アンジェリークのあまりにもの可愛らしい好奇に、とうとうアリオスは噴出してしまい、頭をのけぞらせて笑い始めた。
「あ〜、ひどいっ!」
アンジェリークは、頬に空気を入れて膨らませてしまい、彼に背中を向けて、わざと拗ねるフリをする。

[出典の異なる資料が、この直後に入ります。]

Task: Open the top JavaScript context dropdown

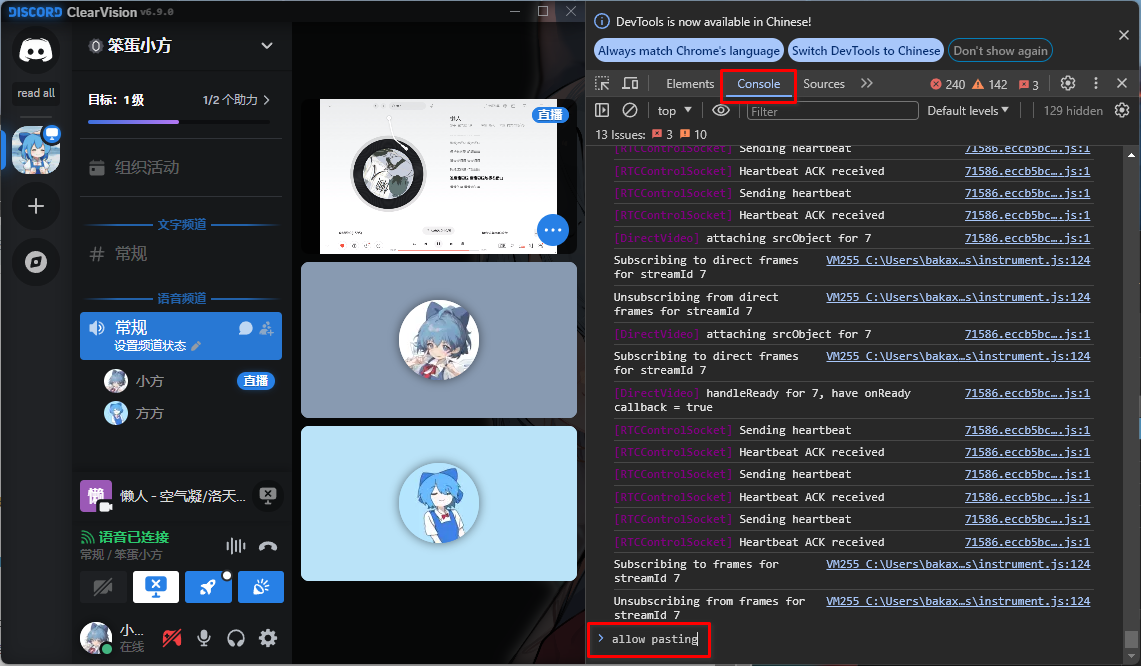Action: pos(675,111)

「あ〜、はい、判った、判りました。一緒に行かせていただきます、お姫様」
「ホント!」
アンジェリークは、途端に表情をころりと変え、まるで抱きしめてあげたくなるような、輝ける笑顔を彼に向けた。
「チッ、しょーがねーなー」
アリオスは、アンジェリークのこの笑顔にからきし弱くて、どんなわがままも訊いてしまいたくなるのだ。
「ね、早く!」
「はい、はい」
アリオスは、アンジェリークに引っ張られて洞窟へと向かう。
アンジェリークのたくらみを知らずに。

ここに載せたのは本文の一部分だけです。